_EXCERPT TO READ_

- Opening Delimiter -

The 'typed' issue is that the class will be redefined on the client's side.

You can however get the entity collection as a datatable, use the GetMultiAsDataTable() method of the entity collection. You can then add that table to a dataset and return that dataset.

The problem is that Microsoft screwed up with the IXmlSerializable interface implementation: it always thinks the data is stored in a plain dataset, when it comes to complex types OR it sees it as a simple type. For example, I can implement IXmlSerializable on the Entity class, then produce XML in the WriteXml() method, and the XmlSerializer object will still think it's a dataset. This is fixed in Whidbey but that's not available now.

Bottom line is: if you want to offer a service to a wide range of clients, probably not .NET, use Webservices, but use pure XML, not types like MyComplexClass. If you want to offer a service to just .NET clients, use remoting.

I'm almost done with the code for a full XML serialization cycle so you can export a full class hierarchy to XML, return that, and reconstruct the complete class hierarchy using the XML at the client. That code will be ported back (it's now in Adapter) to SelfServicing once Adapter is gone gold. But that's also not available now, so the workaround today is you can serialize to SOAP, return the string, or fetch in a datatable, add it to a dataset and return that. But it's not solid, due to the hardcoded codepaths for datasets in xmlserializer, which is ALWAYS used in a webservice: the returned type is transformed into XML, that XML is transformed into SOAP, and that is transported. At the client, this SOAP is deserialized to XML and that XML is deserialized to an instance.

- Closing Delimiter -

_PROBLEM DETAILS_
Rewrite the passage on XML serialization in web services, starting at the words "The 'typed' issue" and ending after "not available now.", and swap "Whidbey" for "the next version". Rely on the text above and nothing else.

_DATASET RECORDS_
- Opening Delimiter -

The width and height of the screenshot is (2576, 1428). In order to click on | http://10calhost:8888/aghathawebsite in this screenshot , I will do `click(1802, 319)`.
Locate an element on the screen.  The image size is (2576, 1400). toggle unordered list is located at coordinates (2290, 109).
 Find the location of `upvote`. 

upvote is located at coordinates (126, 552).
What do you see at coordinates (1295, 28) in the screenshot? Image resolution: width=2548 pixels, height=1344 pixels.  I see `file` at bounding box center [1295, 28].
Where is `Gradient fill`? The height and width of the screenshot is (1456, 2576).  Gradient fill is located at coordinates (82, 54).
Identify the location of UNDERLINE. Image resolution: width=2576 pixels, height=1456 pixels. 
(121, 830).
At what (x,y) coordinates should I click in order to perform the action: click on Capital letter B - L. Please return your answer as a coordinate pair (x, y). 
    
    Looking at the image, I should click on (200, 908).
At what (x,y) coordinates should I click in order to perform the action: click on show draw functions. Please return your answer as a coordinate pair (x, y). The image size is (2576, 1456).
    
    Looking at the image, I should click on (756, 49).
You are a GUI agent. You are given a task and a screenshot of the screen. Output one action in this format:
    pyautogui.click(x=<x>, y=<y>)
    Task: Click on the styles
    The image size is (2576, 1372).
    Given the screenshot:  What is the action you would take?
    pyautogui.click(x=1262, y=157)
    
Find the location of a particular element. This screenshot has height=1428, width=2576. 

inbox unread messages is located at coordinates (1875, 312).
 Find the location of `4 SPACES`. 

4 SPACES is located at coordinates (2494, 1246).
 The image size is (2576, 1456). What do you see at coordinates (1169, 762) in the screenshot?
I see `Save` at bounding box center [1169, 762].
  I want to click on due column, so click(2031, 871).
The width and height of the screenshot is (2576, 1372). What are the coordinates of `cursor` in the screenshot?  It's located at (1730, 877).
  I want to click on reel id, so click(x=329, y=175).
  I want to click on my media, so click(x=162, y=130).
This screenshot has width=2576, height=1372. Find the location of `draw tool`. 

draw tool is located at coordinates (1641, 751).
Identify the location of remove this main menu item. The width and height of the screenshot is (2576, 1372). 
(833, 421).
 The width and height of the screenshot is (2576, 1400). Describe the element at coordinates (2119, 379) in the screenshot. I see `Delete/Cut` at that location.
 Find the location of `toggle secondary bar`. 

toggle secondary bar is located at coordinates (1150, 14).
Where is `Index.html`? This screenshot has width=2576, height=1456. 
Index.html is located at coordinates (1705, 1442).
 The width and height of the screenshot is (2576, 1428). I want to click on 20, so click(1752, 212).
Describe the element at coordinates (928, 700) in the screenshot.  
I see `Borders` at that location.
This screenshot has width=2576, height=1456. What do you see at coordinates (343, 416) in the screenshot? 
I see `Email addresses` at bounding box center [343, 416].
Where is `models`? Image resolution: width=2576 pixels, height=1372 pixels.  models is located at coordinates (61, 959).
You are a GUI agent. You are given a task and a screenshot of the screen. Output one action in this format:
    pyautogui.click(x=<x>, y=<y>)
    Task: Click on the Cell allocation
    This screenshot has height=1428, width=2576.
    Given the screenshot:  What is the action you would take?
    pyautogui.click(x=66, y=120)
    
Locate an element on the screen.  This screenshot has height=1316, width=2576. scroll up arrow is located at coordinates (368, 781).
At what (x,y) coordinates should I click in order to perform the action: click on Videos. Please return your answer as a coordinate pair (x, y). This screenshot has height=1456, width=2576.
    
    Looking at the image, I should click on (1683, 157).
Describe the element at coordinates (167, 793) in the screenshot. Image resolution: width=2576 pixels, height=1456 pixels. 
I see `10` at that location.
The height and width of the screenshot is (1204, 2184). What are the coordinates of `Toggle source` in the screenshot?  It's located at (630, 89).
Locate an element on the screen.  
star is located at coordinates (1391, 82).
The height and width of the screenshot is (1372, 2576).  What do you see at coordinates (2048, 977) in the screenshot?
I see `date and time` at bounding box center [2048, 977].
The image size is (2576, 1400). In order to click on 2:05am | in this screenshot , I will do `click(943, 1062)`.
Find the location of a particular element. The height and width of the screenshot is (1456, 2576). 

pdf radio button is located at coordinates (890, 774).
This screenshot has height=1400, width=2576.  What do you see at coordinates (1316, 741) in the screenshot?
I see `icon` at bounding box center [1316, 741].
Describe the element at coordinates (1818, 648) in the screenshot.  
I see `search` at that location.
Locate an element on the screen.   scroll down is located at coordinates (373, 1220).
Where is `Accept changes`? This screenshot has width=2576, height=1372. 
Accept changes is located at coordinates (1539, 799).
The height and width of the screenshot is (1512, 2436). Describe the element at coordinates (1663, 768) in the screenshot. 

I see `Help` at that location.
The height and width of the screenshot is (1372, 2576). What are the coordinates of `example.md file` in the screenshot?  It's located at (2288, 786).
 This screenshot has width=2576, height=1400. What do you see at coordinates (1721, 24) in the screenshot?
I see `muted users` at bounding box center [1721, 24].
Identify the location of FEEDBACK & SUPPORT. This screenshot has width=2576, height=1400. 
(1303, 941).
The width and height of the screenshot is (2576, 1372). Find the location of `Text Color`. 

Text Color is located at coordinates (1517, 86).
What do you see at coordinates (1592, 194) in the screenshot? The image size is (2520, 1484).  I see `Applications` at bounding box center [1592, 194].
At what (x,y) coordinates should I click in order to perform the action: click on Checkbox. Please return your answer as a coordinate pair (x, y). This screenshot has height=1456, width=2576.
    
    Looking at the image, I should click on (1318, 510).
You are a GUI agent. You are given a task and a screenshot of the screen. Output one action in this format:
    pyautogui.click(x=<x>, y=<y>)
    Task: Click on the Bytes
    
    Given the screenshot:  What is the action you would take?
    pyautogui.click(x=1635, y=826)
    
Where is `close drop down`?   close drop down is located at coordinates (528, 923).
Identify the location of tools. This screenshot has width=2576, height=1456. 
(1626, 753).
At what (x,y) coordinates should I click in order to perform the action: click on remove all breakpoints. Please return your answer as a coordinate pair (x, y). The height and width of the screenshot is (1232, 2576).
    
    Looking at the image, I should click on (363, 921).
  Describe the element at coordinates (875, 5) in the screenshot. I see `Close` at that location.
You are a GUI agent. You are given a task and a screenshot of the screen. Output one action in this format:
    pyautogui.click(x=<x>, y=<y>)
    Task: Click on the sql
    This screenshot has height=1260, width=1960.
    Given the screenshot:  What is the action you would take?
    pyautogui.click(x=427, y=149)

- Closing Delimiter -

_ANSWER BOX_
The 'typed' issue is that the class will be redefined on the client's side.

You can however get the entity collection as a datatable, use the GetMultiAsDataTable() method of the entity collection. You can then add that table to a dataset and return that dataset.

The problem is that Microsoft screwed up with the IXmlSerializable interface implementation: it always thinks the data is stored in a plain dataset, when it comes to complex types OR it sees it as a simple type. For example, I can implement IXmlSerializable on the Entity class, then produce XML in the WriteXml() method, and the XmlSerializer object will still think it's a dataset. This is fixed in the next version but that's not available now.